Thursday, May 28, 2009

'The' mouse last!

A new paper in PLoS Biology reports the release of a better and more thoroughly documented genomic DNA sequence for a major strain of laboratory mice, the C57BL/6J strain. This strain is the one used in countless experimental settings and into which many transgenic modifications have been introduced. C57's are an old, venerable experimental model for mammalian development and also for biomedical research. So, the publication of the new results is important and worthy.

It will show us many things about the evolution of this type of mouse. However, conclusions about 'the' mouse have to be taken with some caution. First, like most laboratory strains, C57's are inbred. That means that from a starting cross between two 'parental' strains (derived from 19th century mouse-fanciers' breeds), brother-sister mating over many generations has led to mice that are not only identical to each other, but have identical sequences on both copies of their genome (the one they inherited from their father and mother, respectively). In the production of inbred mice, any genotypes that (due to inbreeding) are harmful don't reproduce. So what we have today are combinations of the alleles (sequence variants) at all genes that happened to have been present in the original parental animals and are also able to form a viable, compatible combination when there is no variation. They must be compatible both with embryonic development, as well as daily life after birth and successful mating.

These mice are in this sense not 'real' mice. Similarly, they're not real humans either!
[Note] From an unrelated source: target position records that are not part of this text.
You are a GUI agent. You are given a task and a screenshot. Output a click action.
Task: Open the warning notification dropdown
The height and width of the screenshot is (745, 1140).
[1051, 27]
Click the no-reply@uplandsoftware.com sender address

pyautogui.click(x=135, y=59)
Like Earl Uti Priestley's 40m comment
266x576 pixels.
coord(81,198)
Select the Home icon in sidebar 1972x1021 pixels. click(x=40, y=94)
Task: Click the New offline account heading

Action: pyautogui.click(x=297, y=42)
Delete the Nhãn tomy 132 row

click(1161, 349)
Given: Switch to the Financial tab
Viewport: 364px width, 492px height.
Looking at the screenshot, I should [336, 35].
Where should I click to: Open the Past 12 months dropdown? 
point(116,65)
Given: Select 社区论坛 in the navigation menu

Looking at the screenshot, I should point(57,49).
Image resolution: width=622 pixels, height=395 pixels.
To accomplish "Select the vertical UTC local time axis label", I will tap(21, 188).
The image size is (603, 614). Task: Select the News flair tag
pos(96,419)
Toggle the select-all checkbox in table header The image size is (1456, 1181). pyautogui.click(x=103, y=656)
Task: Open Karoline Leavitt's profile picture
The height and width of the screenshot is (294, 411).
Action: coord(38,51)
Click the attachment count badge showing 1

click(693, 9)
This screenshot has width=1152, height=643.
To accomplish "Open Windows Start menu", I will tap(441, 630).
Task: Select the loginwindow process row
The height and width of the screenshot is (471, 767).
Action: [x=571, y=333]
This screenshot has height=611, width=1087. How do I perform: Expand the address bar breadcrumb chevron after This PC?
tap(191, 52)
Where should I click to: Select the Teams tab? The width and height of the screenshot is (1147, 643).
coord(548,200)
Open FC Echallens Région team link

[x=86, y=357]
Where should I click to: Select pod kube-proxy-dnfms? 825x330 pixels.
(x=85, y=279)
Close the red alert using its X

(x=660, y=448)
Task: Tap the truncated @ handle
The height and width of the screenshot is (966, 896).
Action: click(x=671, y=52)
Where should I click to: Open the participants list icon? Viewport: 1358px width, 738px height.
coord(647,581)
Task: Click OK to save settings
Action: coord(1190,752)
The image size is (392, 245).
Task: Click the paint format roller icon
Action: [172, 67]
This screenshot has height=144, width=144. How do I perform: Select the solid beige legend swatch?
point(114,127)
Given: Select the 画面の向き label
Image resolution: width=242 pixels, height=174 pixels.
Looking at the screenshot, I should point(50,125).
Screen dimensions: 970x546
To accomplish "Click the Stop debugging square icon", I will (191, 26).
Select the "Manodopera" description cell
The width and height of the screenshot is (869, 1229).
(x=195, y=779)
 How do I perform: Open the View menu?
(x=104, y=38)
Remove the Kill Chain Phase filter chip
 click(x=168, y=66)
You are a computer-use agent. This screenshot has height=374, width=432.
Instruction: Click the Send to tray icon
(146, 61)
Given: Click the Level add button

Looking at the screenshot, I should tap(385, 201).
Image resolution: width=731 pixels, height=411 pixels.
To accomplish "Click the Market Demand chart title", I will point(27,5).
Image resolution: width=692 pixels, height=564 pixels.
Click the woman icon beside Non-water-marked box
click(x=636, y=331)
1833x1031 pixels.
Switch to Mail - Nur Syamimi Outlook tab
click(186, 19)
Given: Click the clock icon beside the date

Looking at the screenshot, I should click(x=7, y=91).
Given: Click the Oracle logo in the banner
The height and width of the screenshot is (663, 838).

The new paper estimates around 1000 genes not shared with humans, and roughly 25% sequence difference between 'the' mouse (C57's) and 'the' human genome (that is, the reference sequence, itself a composite of DNA from various human donors).

In this sense, we have to be properly circumspect about the relevance of the new, higher quality C57 sequence relative to both mouse evolution and human disease-related research. In this sense, the now-typical hyping of the news release to the media needs to be judged as excessive and self-serving for the scientists involved (and the journals, news media, etc.). The new data need to be kept in perspective.

That said, the better we understand mice that we work with on a daily basis, and whose experimental results are in thousands of papers, the better our basic understanding of mammal biology and evolution will be.

What is different is more thorough and reliable DNA sequence data, a more complete coverage of all of the genome than we had before (some parts are difficult to sequence for chemical and other reasons), and documentation on recent ad hoc events such as the duplication or loss of chunks of DNA that happened on the way from our common ancestor with mice to the lab mice we have today. This kind of copy number variation (CNV) was not known until a few years ago, but could explain some trait differences (including disease). Also, some kinds of RNA that are copied from the genome have potentially important functions yet to be understood, and finding these in the mouse--and showing which are also conserved in humans or other species--is a step towards an understanding of the wealth of new DNA function that does not code for protein but does something else instead.

But one mouse is not the same as mice! There will, for example, be at least some variation among C57's even in any given lab, and between labs, depending on when they obtained their mice from a supplier. This is because mutations accumulate over the generations. In real mammals, CNVs are often polymorphic: each of us may vary in the CNVs we have between our two copies of the genome, and there is variation among people within populations and among populations. The same is true, of course, at every functional DNA unit: there is lots of variation.

Using an animal model like C57's essentially sweeps these issues under the rug. We hope what we learn is robust enough that we are not being misled. But when the same transgenic experiment is done on different mouse strains, around 30% of the time the results are quite different. Similarly, different humans with the same known disease mutation can have very different traits (e.g., Craig Venter and Jim Watson, whose sequences have been published, have several 'disease' variants yet they don't have the disease).

We need to keep in mind that a collection of mice from the same inbred strain, like we have in cages in our lab, is like copies of a snapshot of one (artificial) mouse rather than a natural population. But if we do keep that in mind, at least it is best to have a well-focused snapshot at high pixel resolution! That's what the new data help us with.

So this is a good bit of new data, that will make life more interesting and reliable for all sorts of scientists, not just those working on disease. Whether the public, at whom the exaggerated publicity releases were aimed, will actually reap the suggested benefits or not, is a separate, though important, question.


  1. I've only just begun to read the paper, but interestingly, they are reporting on Build 36 which has been publicly available since February of 2006. A newer version, Build 37, has been the standard since July 2007.

  2. Yes, Kazz in our lab pointed that out. In a way it further undermines the hyperbole given to the story. On the other hand, as I understand it, the new PLoS paper provides various kinds of analysis of the build. So, while it's not new raw data, it's helpful. Now, of course, someone will have to check whether Build 37 is inconsistent with the Build 36 analysis in any substantial way.